- _Document section_:
The environment strategy you're executing is already in line with the latest features and best practices, but your organization wants to add more controls or features.

Communicate your environment strategy to your organization

You implement your tenant environment strategy more successfully if your Power Platform users understand and are aligned with what you're trying to achieve. If you simply activate your strategy without any communication, users see the changes as restrictions and look for ways to work around them.

As part of developing or evolving your strategy, decide how you inform users of key elements of the strategy that affect their use of Power Platform. They don't need all the technical details of your strategy, only the essentials that help ensure that they remain productive, such as:

  • The purpose of the default environment

  • Where they should build new low-code assets

  • How they should use their personal developer environment

  • How to request custom environments for specific business units or projects

  • General connector usage policies, and how to request more connector privileges for their environments

  • How to share what they build with others

  • The responsibilities of a maker; for example:

    • Keep the tenant clean. Delete your environments, apps, and flows if they're no longer needed. Use test environments if experimenting.

    • Share wisely. Watch out for oversharing of your environments, apps, flows, and shared connections.

    • Protect organization data. Avoid moving data from highly confidential or confidential data sources to unprotected or external storage.

  • When your strategy changes, share how the changes affect your users so that they know what to do differently

A good start is to turn on the maker welcome content in the environment group where new makers are added.

Screenshot of the welcome content for makers in Power Platform

Figure: Use the welcome content to help new makers be successful.

- _Instructions_:
**1.** Return everything in the Power Platform environment strategy passage from "The environment strategy" down to "controls or features.", copied word for word.
**2.** According to the Power Platform environment strategy passage, what is a good first step in communicating the strategy to makers?
**3.** Continue the Power Platform environment strategy passage from its final line.

- _The data_:
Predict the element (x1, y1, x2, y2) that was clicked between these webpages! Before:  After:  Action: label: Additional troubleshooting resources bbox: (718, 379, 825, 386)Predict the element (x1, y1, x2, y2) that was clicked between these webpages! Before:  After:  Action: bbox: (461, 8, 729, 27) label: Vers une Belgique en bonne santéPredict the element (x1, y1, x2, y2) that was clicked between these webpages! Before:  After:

- _Responses to the exercise_:
**1.**
The environment strategy you're executing is already in line with the latest features and best practices, but your organization wants to add more controls or features.

**2.** Turning on the maker welcome content in the environment group where new makers are added.

**3.**
Another effective approach to communicating with your users is establishing an internal Power Platform hub. The hub can be a place for people to collaborate on projects, share ideas, and discover new ways to apply technology to achieve more. The hub could be where you share more detailed information on your environment strategy that's relevant to your users. Learn how to create an internal Power Platform hub.

Conclusion

In this article, we explored features that are designed to help your organization manage Power Platform environments at enterprise scale and incorporate them into your tenant environment strategy.

As your organization adopts Power Platform and usage accelerates, the need for environments can change rapidly. You need an agile approach that helps your environment strategy keep up with changes and continue to meet your organization's evolving governance requirements.

A key factor for success with a tenant environment strategy is communicating with your makers and users and gaining their support. Make sure that the people who build low-code applications and automations know how to follow your organization's environment strategy and where they should be building their low-code assets.

Every organization's journey to adopting Power Platform is unique. We presented some ideas to help you start on the right foot. Your Microsoft account team or Power Platform partner can help you create a more customized tenant environment strategy for your organization.